Directions = Nothing in the records below may change; print them all exactly.

(Stored records)
--- START ---
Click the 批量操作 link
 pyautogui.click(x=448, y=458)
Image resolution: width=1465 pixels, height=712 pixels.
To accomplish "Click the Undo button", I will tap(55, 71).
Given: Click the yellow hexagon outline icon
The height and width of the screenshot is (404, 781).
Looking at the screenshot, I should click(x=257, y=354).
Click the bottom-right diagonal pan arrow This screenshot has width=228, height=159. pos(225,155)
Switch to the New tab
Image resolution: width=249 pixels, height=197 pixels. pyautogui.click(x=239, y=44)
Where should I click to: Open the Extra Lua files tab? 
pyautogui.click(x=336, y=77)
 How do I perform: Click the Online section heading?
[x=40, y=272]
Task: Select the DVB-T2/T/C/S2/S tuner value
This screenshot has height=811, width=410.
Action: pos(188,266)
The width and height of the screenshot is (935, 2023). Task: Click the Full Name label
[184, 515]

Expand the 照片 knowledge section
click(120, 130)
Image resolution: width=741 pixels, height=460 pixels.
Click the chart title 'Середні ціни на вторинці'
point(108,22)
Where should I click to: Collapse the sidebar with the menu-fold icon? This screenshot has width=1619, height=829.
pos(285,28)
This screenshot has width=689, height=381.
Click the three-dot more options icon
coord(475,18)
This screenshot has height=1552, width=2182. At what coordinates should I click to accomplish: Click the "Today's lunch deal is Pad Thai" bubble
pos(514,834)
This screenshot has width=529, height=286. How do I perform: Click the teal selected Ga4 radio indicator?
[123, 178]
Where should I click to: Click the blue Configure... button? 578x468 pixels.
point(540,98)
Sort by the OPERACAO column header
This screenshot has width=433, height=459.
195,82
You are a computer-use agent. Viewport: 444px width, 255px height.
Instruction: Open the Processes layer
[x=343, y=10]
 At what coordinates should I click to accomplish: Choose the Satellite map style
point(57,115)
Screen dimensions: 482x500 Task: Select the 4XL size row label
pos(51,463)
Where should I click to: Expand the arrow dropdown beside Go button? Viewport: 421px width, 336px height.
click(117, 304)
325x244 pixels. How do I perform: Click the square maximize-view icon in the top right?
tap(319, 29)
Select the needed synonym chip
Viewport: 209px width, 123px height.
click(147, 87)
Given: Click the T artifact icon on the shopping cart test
--- END ---
Expected output =
Click the 批量操作 link
 pyautogui.click(x=448, y=458)
Image resolution: width=1465 pixels, height=712 pixels.
To accomplish "Click the Undo button", I will tap(55, 71).
Given: Click the yellow hexagon outline icon
The height and width of the screenshot is (404, 781).
Looking at the screenshot, I should click(x=257, y=354).
Click the bottom-right diagonal pan arrow This screenshot has width=228, height=159. pos(225,155)
Switch to the New tab
Image resolution: width=249 pixels, height=197 pixels. pyautogui.click(x=239, y=44)
Where should I click to: Open the Extra Lua files tab? 
pyautogui.click(x=336, y=77)
 How do I perform: Click the Online section heading?
[x=40, y=272]
Task: Select the DVB-T2/T/C/S2/S tuner value
This screenshot has height=811, width=410.
Action: pos(188,266)
The width and height of the screenshot is (935, 2023). Task: Click the Full Name label
[184, 515]

Expand the 照片 knowledge section
click(120, 130)
Image resolution: width=741 pixels, height=460 pixels.
Click the chart title 'Середні ціни на вторинці'
point(108,22)
Where should I click to: Collapse the sidebar with the menu-fold icon? This screenshot has width=1619, height=829.
pos(285,28)
This screenshot has width=689, height=381.
Click the three-dot more options icon
coord(475,18)
This screenshot has height=1552, width=2182. At what coordinates should I click to accomplish: Click the "Today's lunch deal is Pad Thai" bubble
pos(514,834)
This screenshot has width=529, height=286. How do I perform: Click the teal selected Ga4 radio indicator?
[123, 178]
Where should I click to: Click the blue Configure... button? 578x468 pixels.
point(540,98)
Sort by the OPERACAO column header
This screenshot has width=433, height=459.
195,82
You are a computer-use agent. Viewport: 444px width, 255px height.
Instruction: Open the Processes layer
[x=343, y=10]
 At what coordinates should I click to accomplish: Choose the Satellite map style
point(57,115)
Screen dimensions: 482x500 Task: Select the 4XL size row label
pos(51,463)
Where should I click to: Expand the arrow dropdown beside Go button? Viewport: 421px width, 336px height.
click(117, 304)
325x244 pixels. How do I perform: Click the square maximize-view icon in the top right?
tap(319, 29)
Select the needed synonym chip
Viewport: 209px width, 123px height.
click(147, 87)
Given: Click the T artifact icon on the shopping cart test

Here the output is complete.